Esto es lo que se presenta cuándo nos
preguntamos por qué salieron a la calle grandes multitudes a repudiar el hecho,
que si bien pudieron haber pensado en términos trágicos en los dibujantes
muertos tanto como en sus asesinos, surgidos de un hilo de dramas colectivos
que tiene una larga historia, no cedían en lo terminante de la condena, no
rebajada por ninguna mención a la historia universal (alguien podría pensar en
el modo en que Henri Pirenne, en su Mahoma y Carlomagno,
estudia la edad media en Francia ante los avances de la cultura islámica en los
años primordiales de Occidente) ni desmemoriada respecto a que la formación de
un grupo militante de acción, bien puede estar “santificado por sus propias
creencias”, pero no por eso los resultados de su acción dejan de tener
consecuencias criminales que ninguna sacralidad puede justificar.
De ahí que los que salieron a la calle en
París y otras ciudades del mundo, vivían la necesidad de exponer una conexión
ético-política que iba más allá del “Je suis Charlie”, y se convertía en una
multitud azorada que sin embargo dejaba un invisible o tenue texto político
sobre el pavimento.
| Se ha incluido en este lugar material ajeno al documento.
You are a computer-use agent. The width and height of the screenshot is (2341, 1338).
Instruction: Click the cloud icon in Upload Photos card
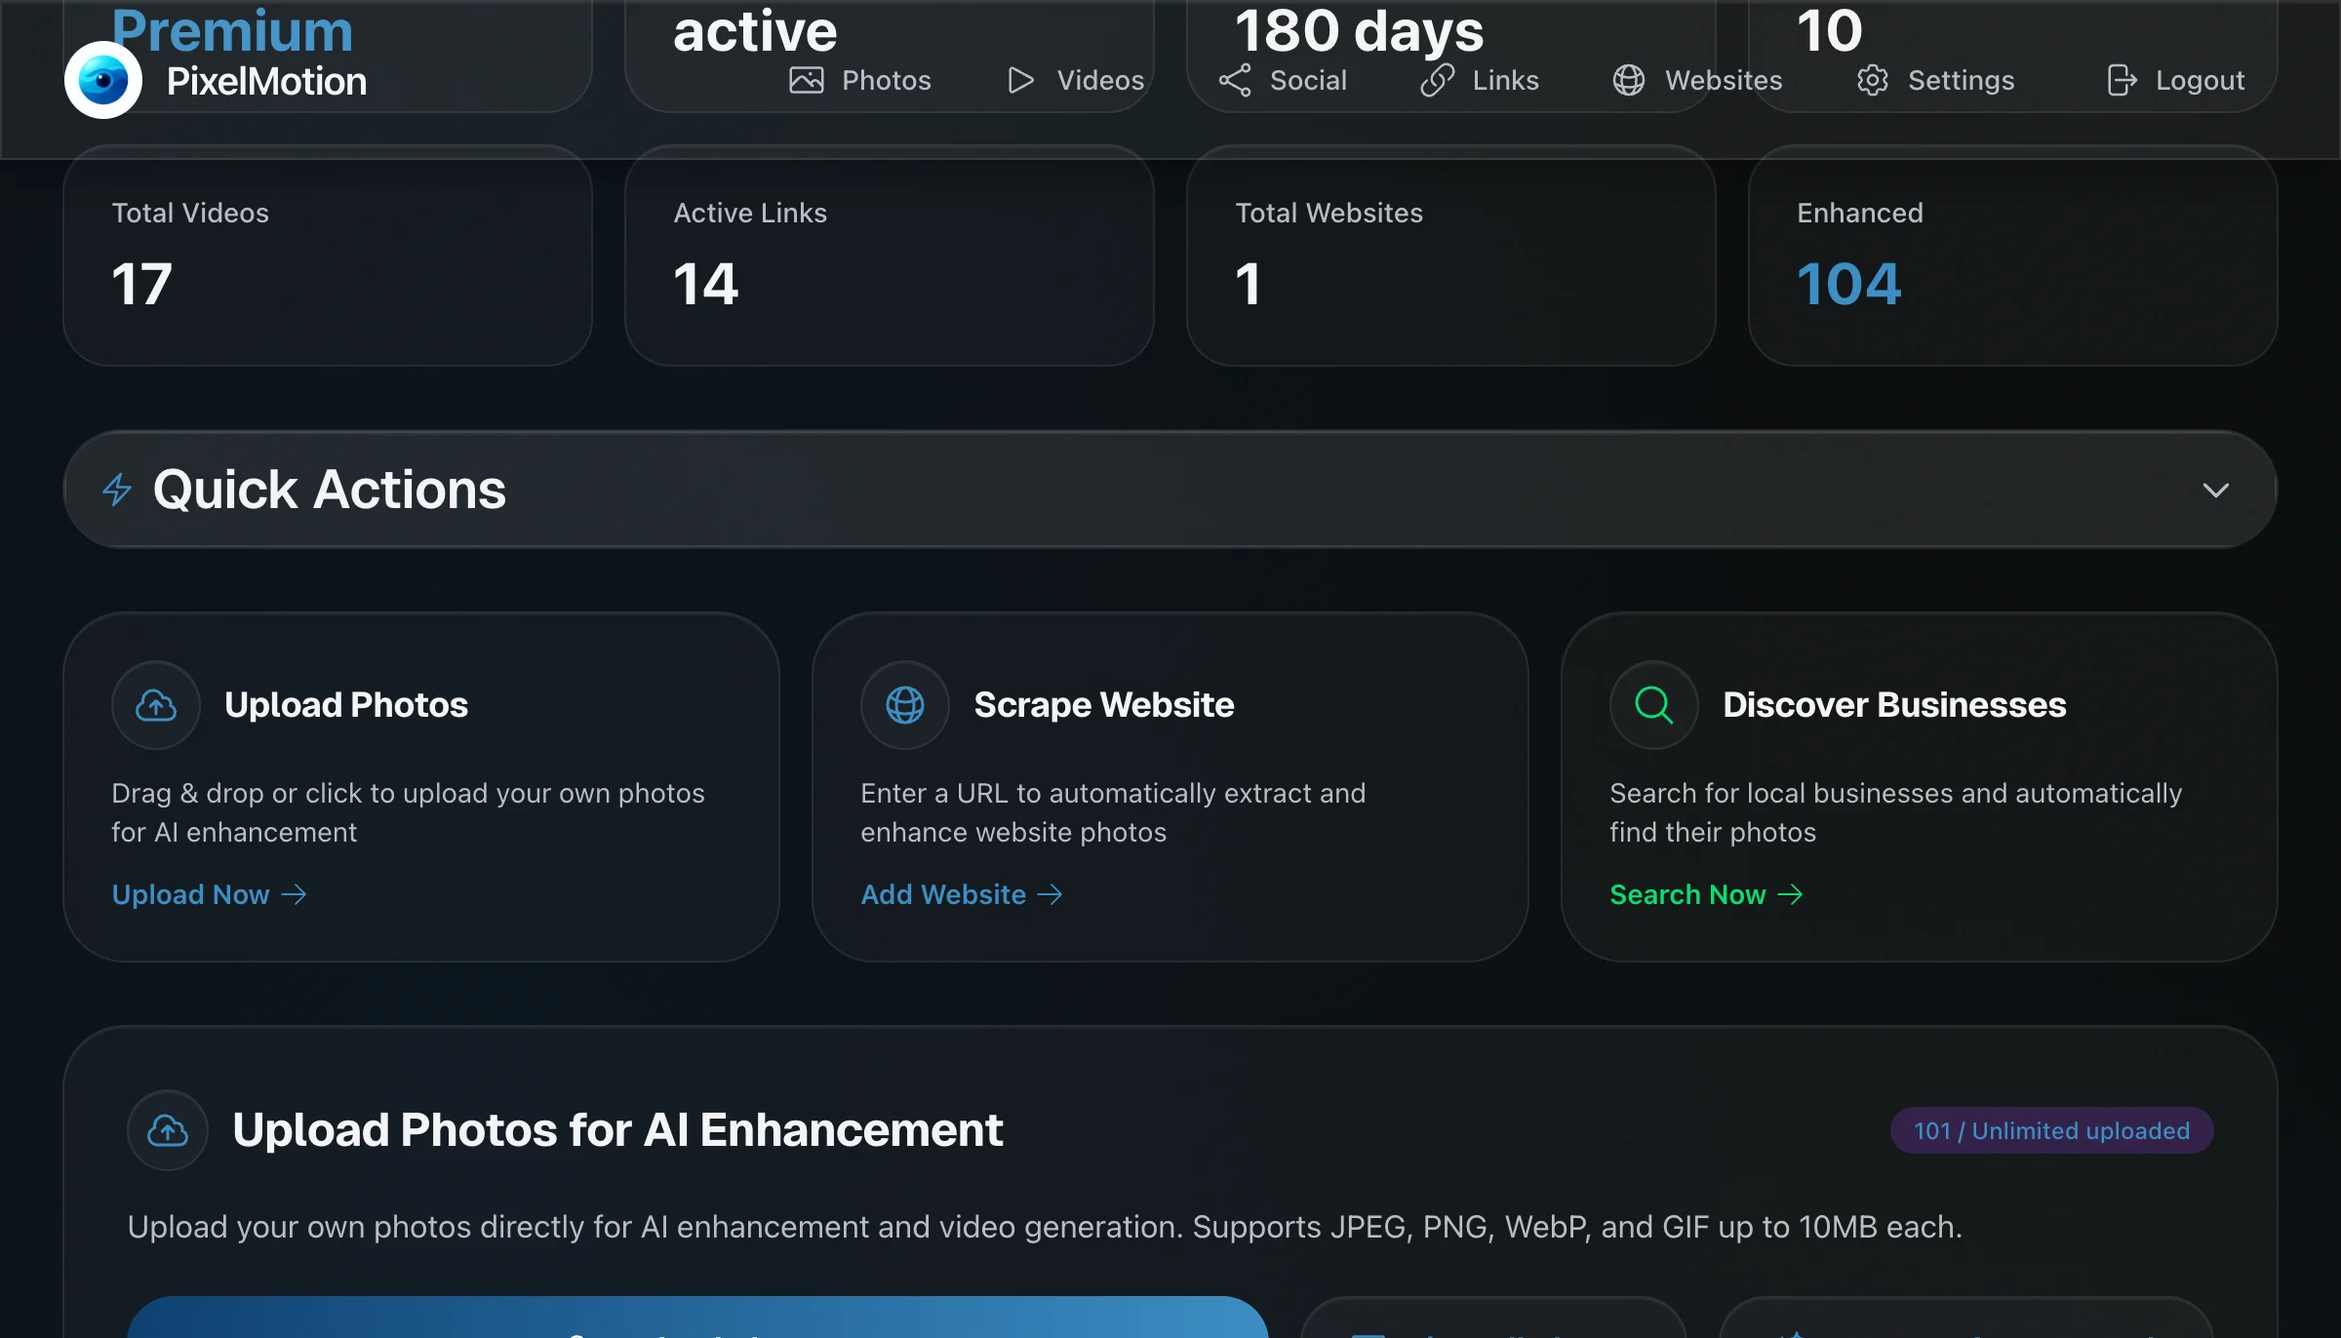(156, 705)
En un sentido inmediatamente perceptible, era una congoja
compartida que se erigía como un muro contra las interpretaciones de la
ultraderecha, volcadas hacia la restauración de la guillotina como emblema de
un nuevo orden securitista; pero al contrario, también se diseñaba la
recreación de un republicanismo que en sus aspectos democráticos se hallaba en
retroceso, y que para aglutinarse reclamaba de sí mismo cerrar la compuerta a
las resoluciones más atrevidas –resoluciones de izquierda- a estos tambores de
guerra que trabajan con la plenitud de las simbologías y con la sangre que
certificaría la realidad de las creencias. Problema evidente para los intentos
de las izquierdas europeas, como la que encarna el partido griego Syriza.
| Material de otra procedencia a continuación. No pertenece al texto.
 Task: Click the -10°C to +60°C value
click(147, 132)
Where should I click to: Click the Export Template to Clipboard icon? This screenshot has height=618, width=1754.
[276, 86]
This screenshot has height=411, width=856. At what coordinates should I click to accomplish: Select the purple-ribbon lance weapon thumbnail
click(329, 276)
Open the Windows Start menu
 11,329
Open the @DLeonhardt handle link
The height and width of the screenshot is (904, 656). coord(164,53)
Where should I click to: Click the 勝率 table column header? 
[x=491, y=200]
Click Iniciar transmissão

En nada de esto pensaron los jefes de
Estado que marcharon con la multitud… al margen de la multitud. En el mismo
horario, pero en otra parte de la ciudad, otro territorio, otra idea de las
cosas, otro espacio mental. Una impresionante foto de Le
Monde tiene una prodigiosa claridad: la manifestación de los
jefes de Estado era una escena “construida”. ¿Pero acaso no lo son las reunión
es del G20, cualquier otro acto público, incluso un espectacular atentado, de
los tantos que hubo y hay en el mundo contemporáneo? Sí, pero siempre lo
político en que pensamos y que nos lleva a pensar, tiene un germen
insondablemente espontáneo en el sentimiento de esa “comunidad acéfala” que de
repente sabe que tiene que congregarse. Esa espontaneidad es también un
pensamiento surgente, crea imágenes de todo tipo, legítimamente construidas. Y
muchas de esas imágenes quedan apenas en la memoria de unos pocos si no logran
el registro de los aparatos correspondientes de recolección de representaciones
o efigies. Son las mejores. No obstante, los jefes de Estado de Europa y
algunos de Medio Oriente, iban a ese acto como cabezas segmentadas del resto,
decapitados del sentimiento colectivo, y sabiendo que allí tenían una materia
plástica disponible en millones de cabezas desoladas.
¿Podrían pensar que la merecían? No parece ser
así, la daban por hecha, como un evento natural, producido por el temblor
sísmico que produjo la masacre. Si bien Hollande había llamado a la
manifestación, no podía pensar acabadamente cuál era el límite, que como una
poderosa montaña invisible hacia “la que no podía ir Mahoma”, le impedía
fusionarse con ella. No eran solo cuestiones comprensibles de seguridad del
cuerpo de los poderosos de Europa frente a esa concurrencia novedosa y
afligida. No podían, él y los otros, asumir la muralla ensimismada en que la
foto de esa segregación los encuentra. Y quizás deba decirse que ese obstáculo
que los hace manifestar dentro de su corralito de imposibles, divididos de la
comunidad que tiene su fuerza en el rastro de ausencias que la forma, es lo
posible que los reclamaba. En esa distancia que separaba al gentío de las
cabezas de la Europa escurrida, ya se forjaban pensamientos, se dibujaban
figuras y perfiles nocturnos. Lo posible. Como computar tropas, como mandar
portaviones a Irak, como ignorar que toda culpabilidad no es lo que se
encuentra fácil, sino la meditación señera, que es la más difícil.